A brief glance at Family Law issues on Transgender Day of Visibility
“We do not underestimate the challenges transgender people face and the actions in this document are just the first steps towards achieving this vision. It will take all of us working together to make this the era where we consign transphobia to the past, and build a strong, modern and fair Britain for all.”
Theresa May, 2011; then Home Secretary and Minister for Women and Equalities.
The above passage is taken from the foreword from the then coalition Government publication “Advancing transgender equality: a plan for Action” published in December 2011.
As a family law solicitor the passage in the 2011 document on ‘Equal civil marriage’ caught my eye, which stated an aim to:
“Work with the transgender community to ensure that everyone with an interest has the opportunity to contribute to Government’s work on equal civil marriage and that their needs are considered as part of this work.”
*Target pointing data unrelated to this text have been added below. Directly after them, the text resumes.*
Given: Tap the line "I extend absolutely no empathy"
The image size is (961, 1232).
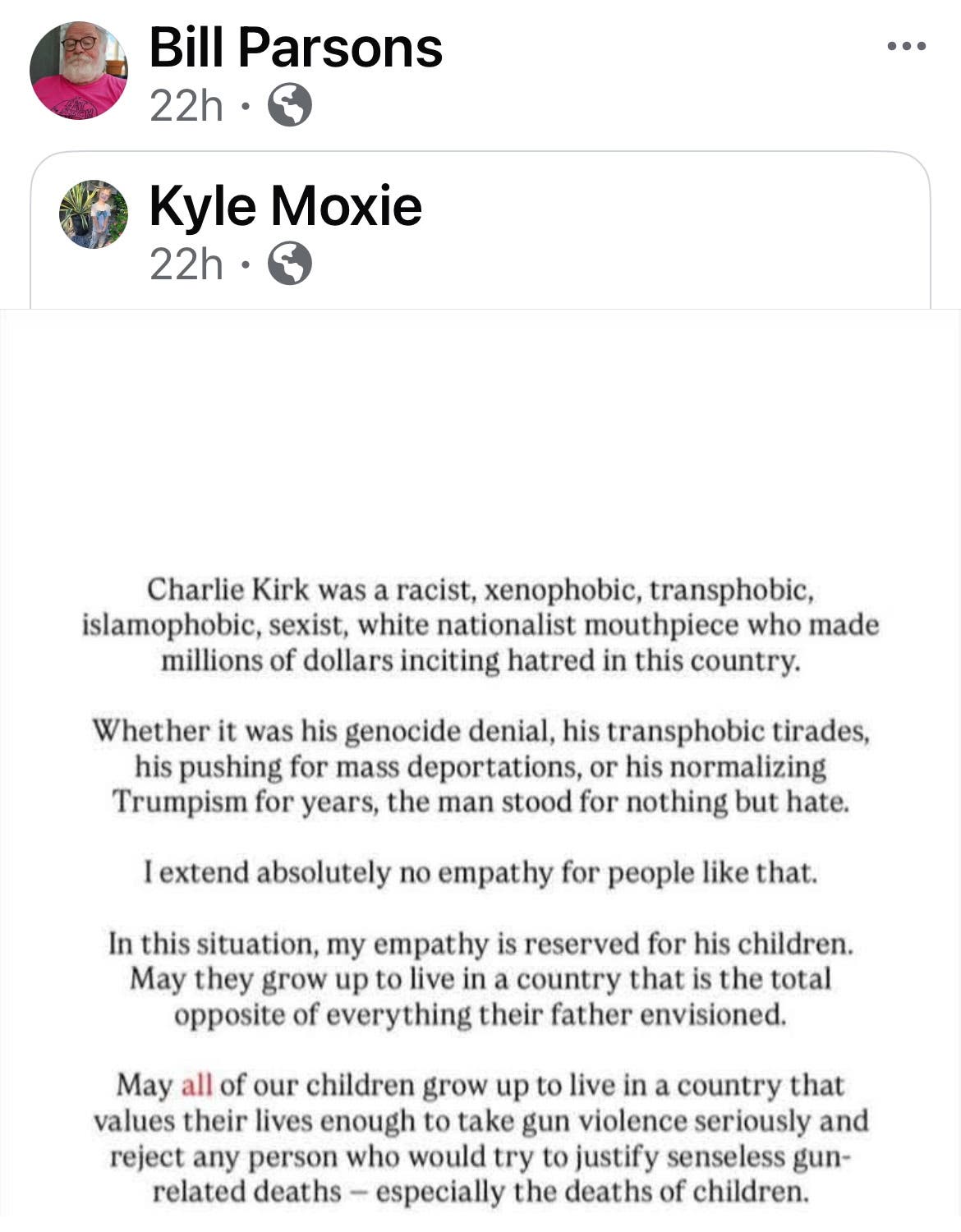Looking at the screenshot, I should click(480, 872).
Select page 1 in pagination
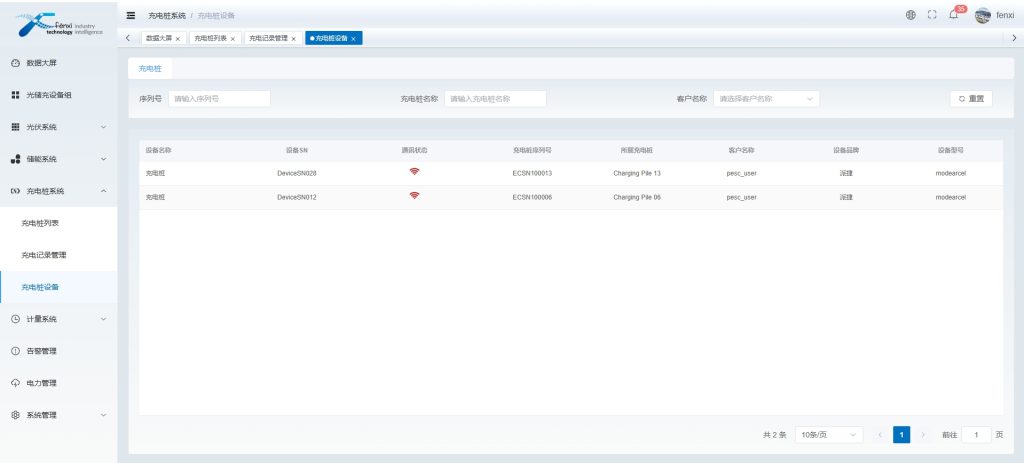This screenshot has height=463, width=1024. point(901,435)
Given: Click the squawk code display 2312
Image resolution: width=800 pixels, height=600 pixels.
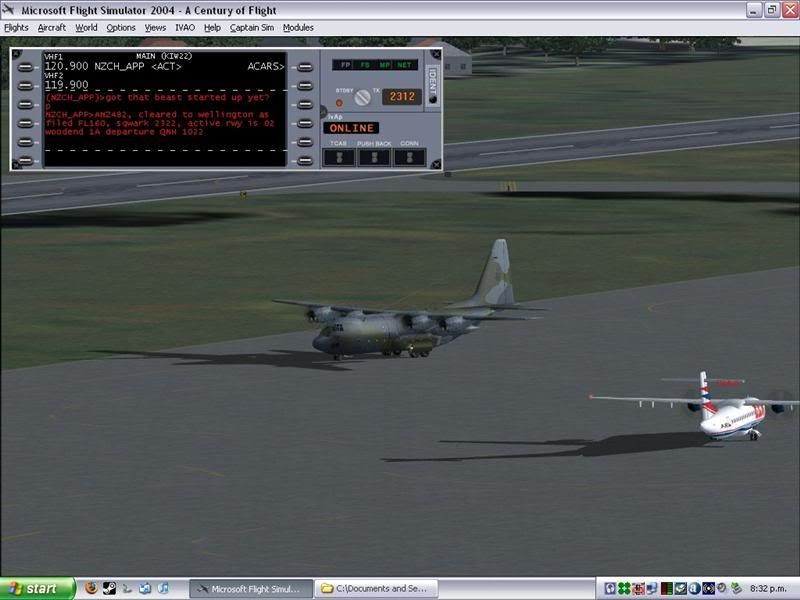Looking at the screenshot, I should point(401,97).
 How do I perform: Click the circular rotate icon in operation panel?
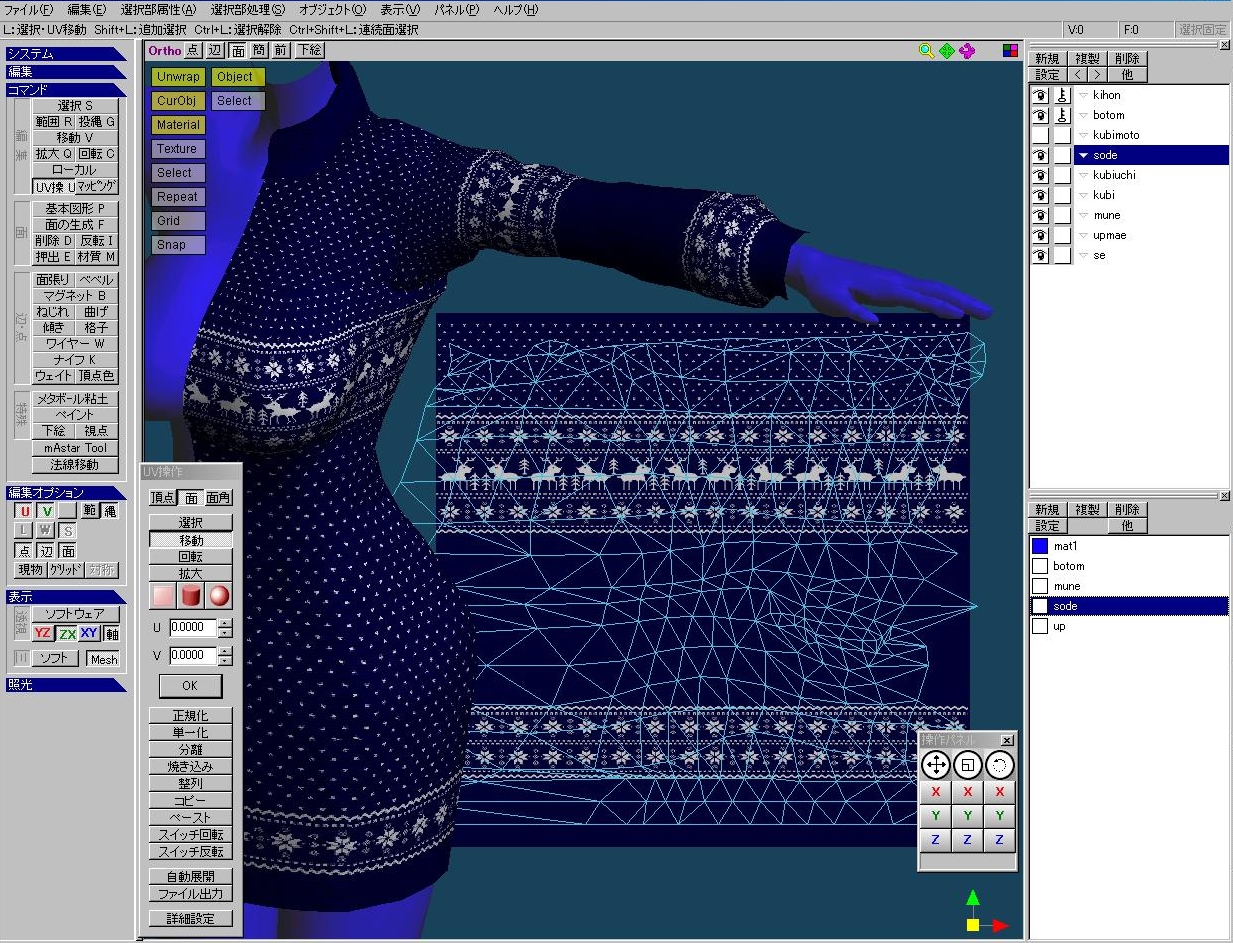pos(999,766)
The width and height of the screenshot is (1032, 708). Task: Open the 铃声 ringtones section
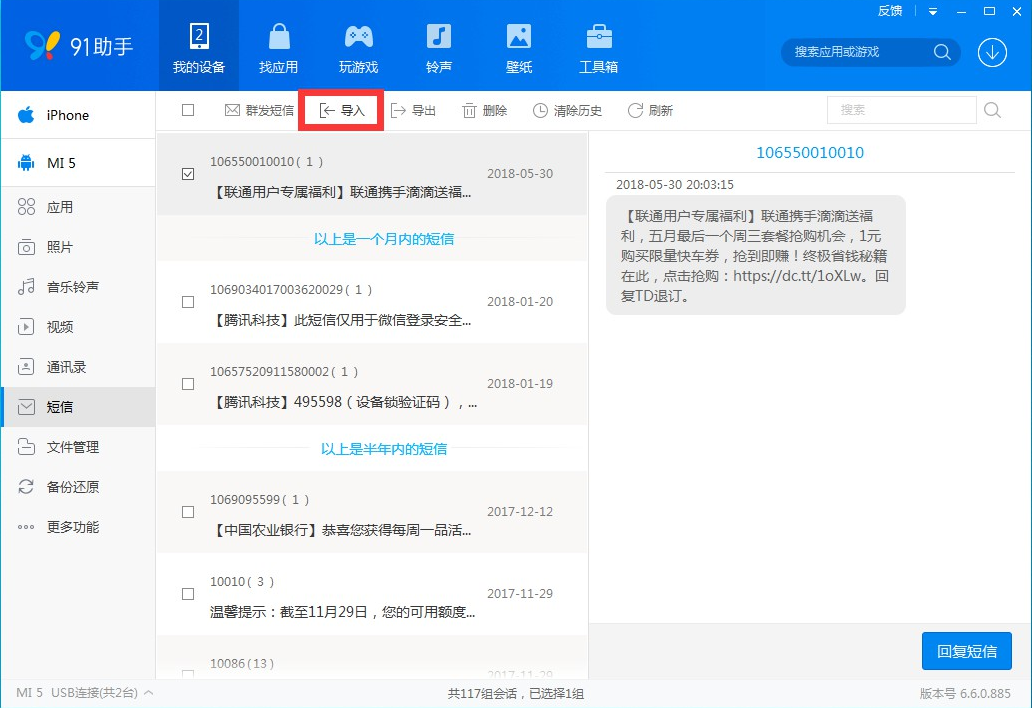[438, 47]
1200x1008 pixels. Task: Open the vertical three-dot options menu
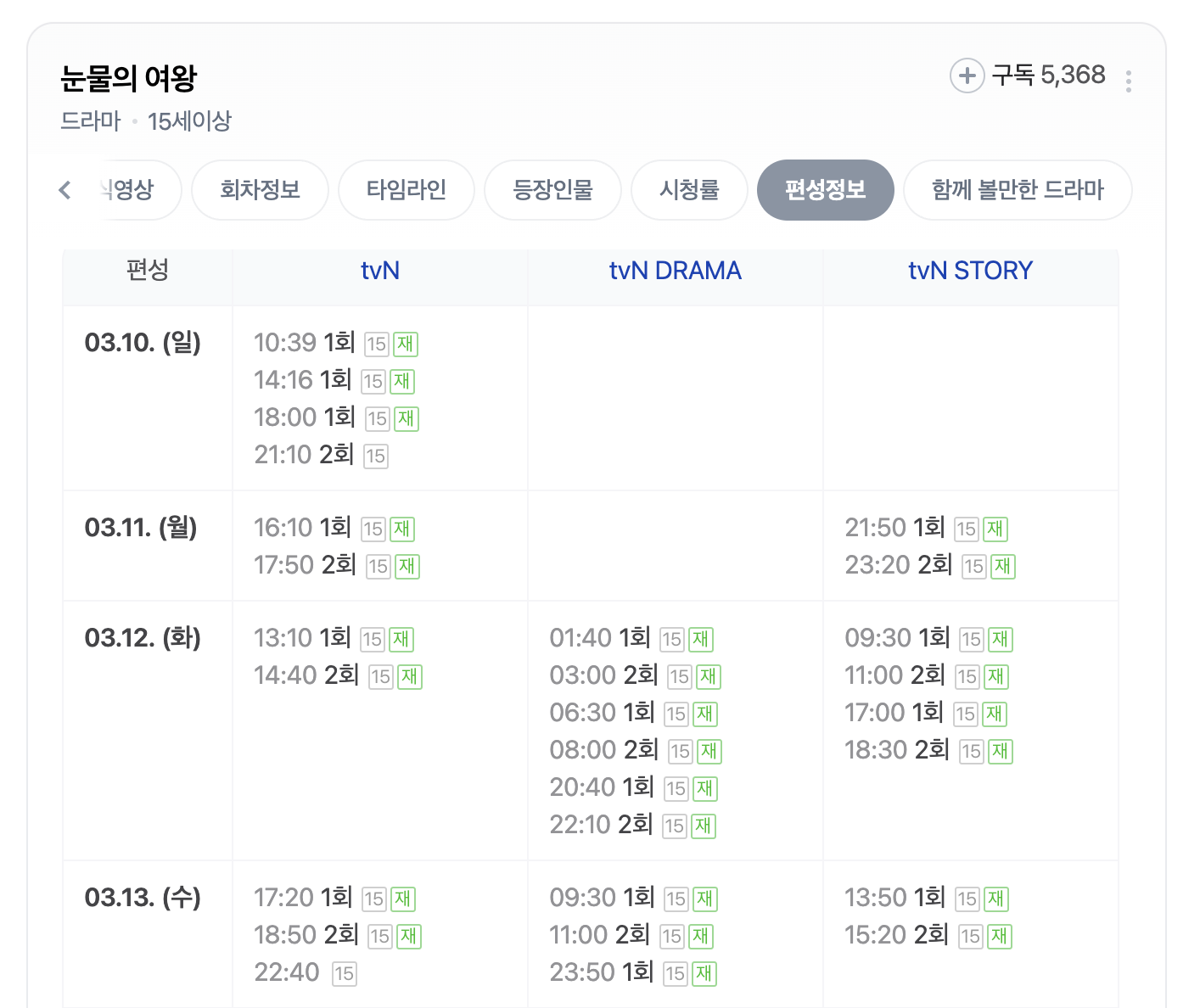pyautogui.click(x=1129, y=80)
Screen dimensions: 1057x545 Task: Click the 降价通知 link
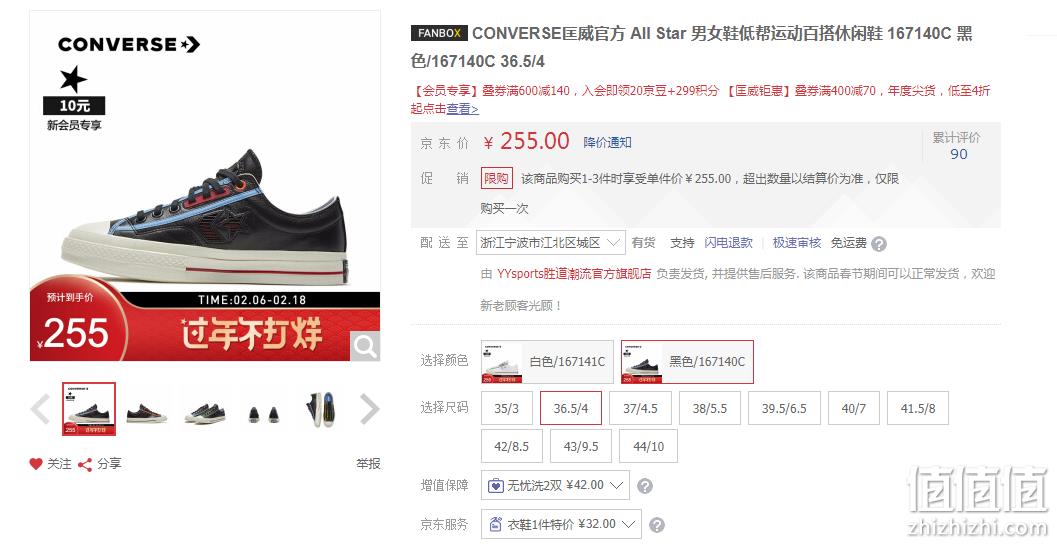pos(607,142)
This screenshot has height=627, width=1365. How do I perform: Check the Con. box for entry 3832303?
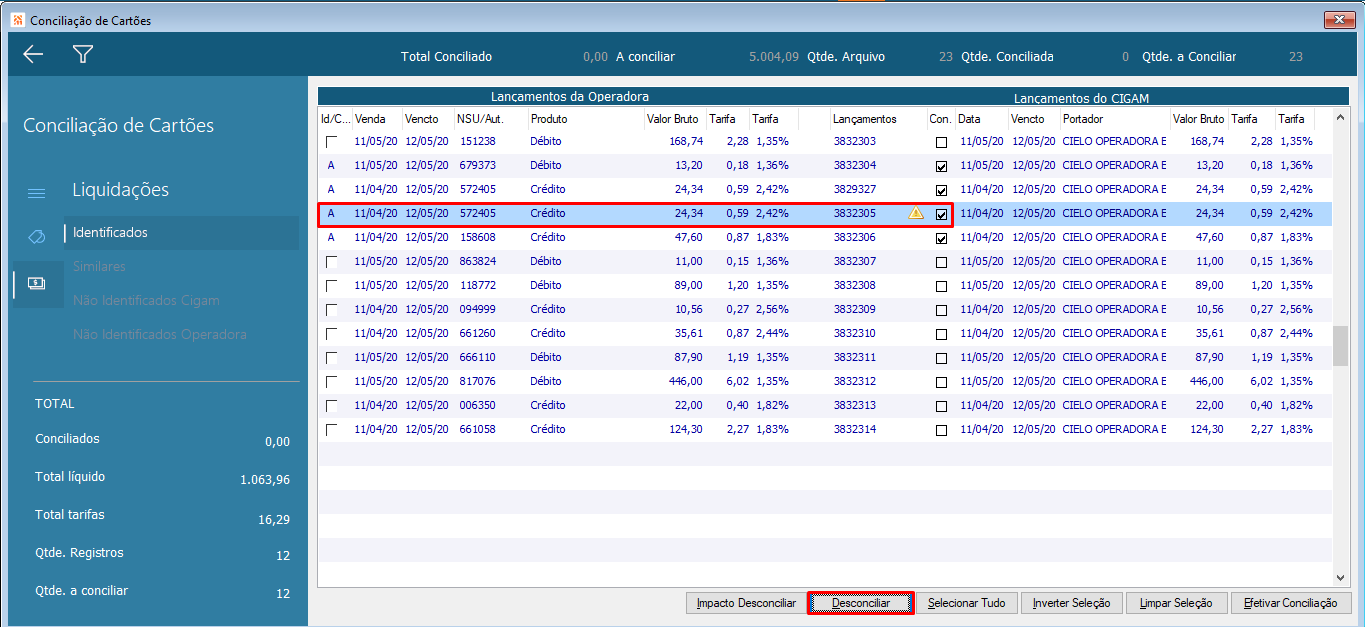coord(941,142)
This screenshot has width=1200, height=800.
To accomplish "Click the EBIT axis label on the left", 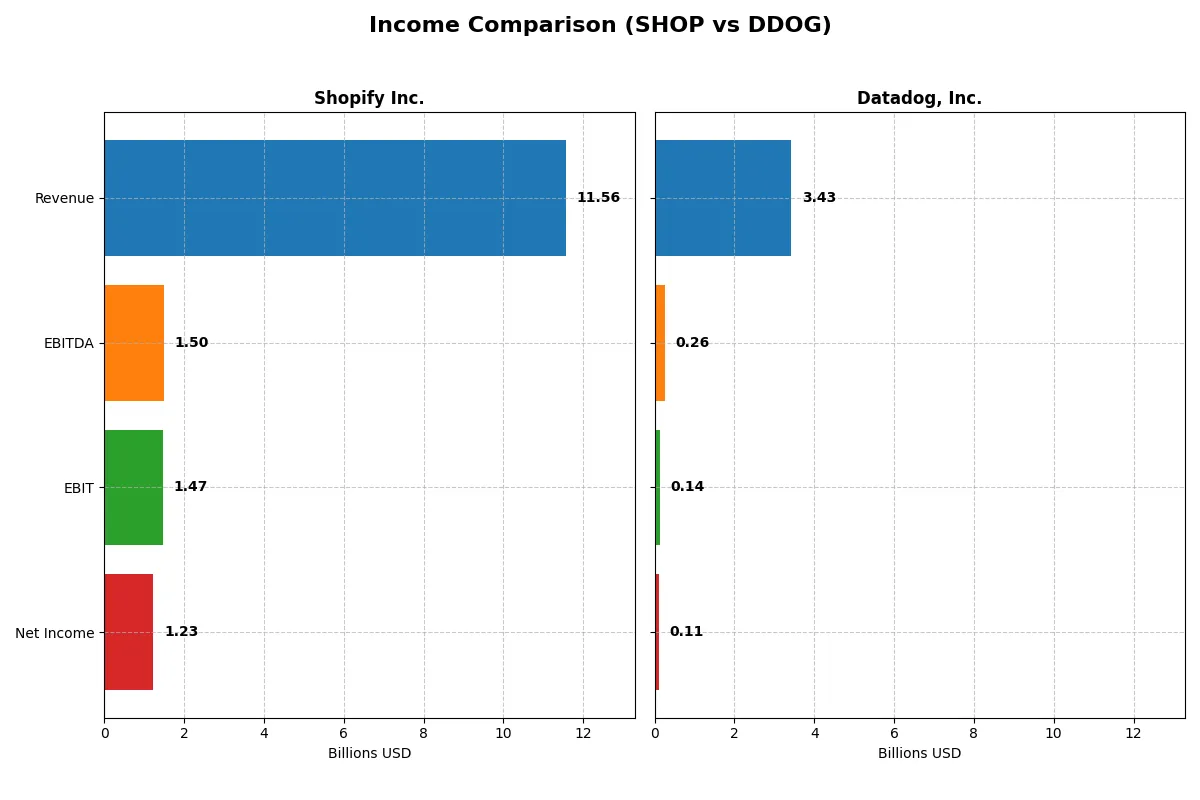I will pos(78,488).
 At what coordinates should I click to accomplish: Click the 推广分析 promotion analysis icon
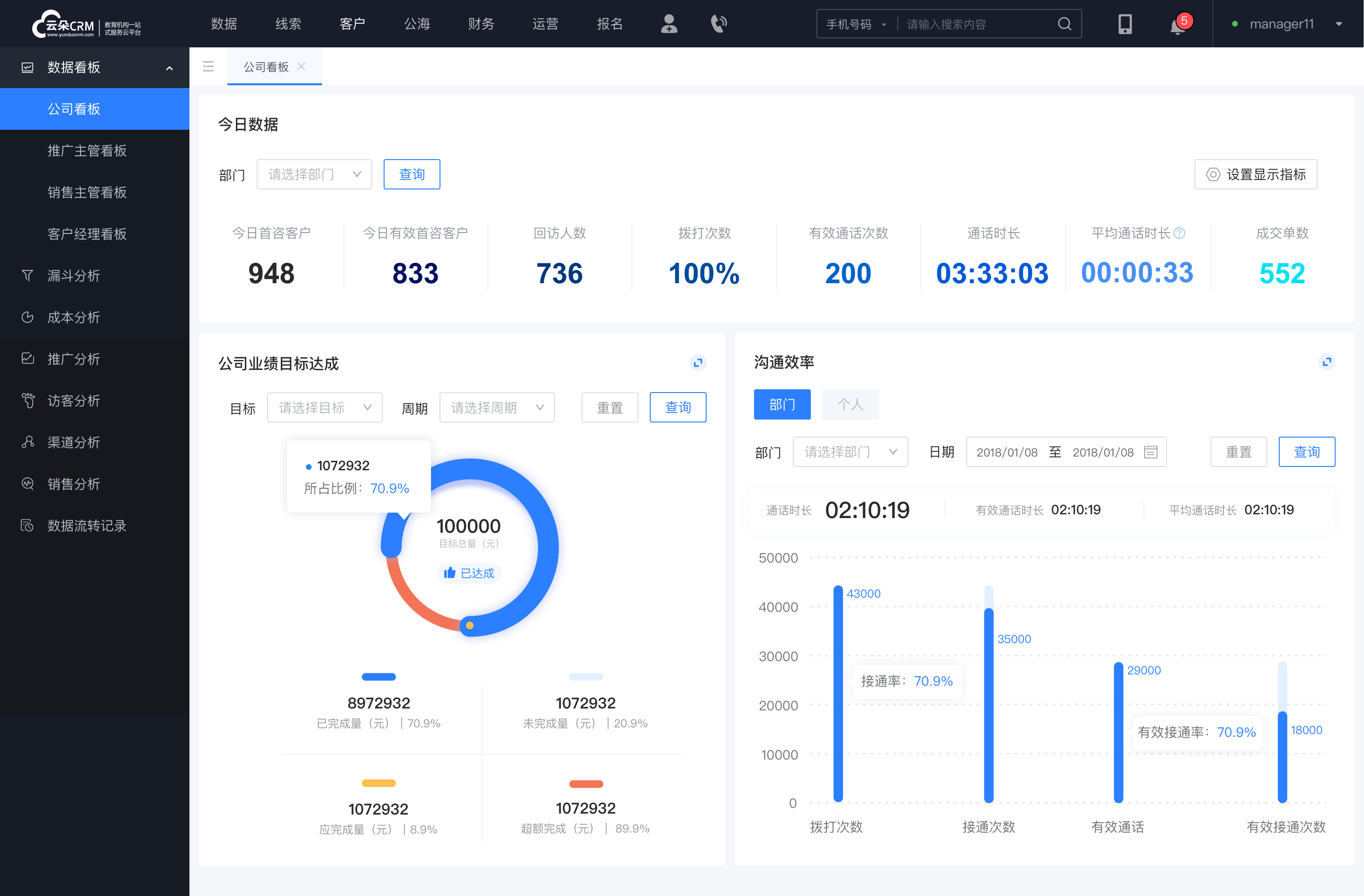pyautogui.click(x=27, y=358)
The law remains that if you are in a civil partnership and identify as transgender, you cannot be granted a full Gender Recognition Certificate until the civil partnership is converted to a marriage, or until the civil partnership is ended.
The Marriage (Same Sex Couples) Act 2013, coupled with the Gender Recognition Act 2004 open up the ability to marry as a same sex and transgender couple, but the requirement to end or convert the civil partnership first does appear to be something of an anomaly.
Case law has provided examples of transgender parents being marginalised in their children’s lives after acquiring their new gender. The Children Act 1989 provides that ‘the child’s welfare will be the court’s paramount consideration’; developed further to provide that it will be usually in the child’s best interests to have a relationship with both parents.
The court will strive therefore to balance the welfare of the child in what might be challenging family circumstances against Article 8 of the Human Rights Act: the right to respect for private and family life.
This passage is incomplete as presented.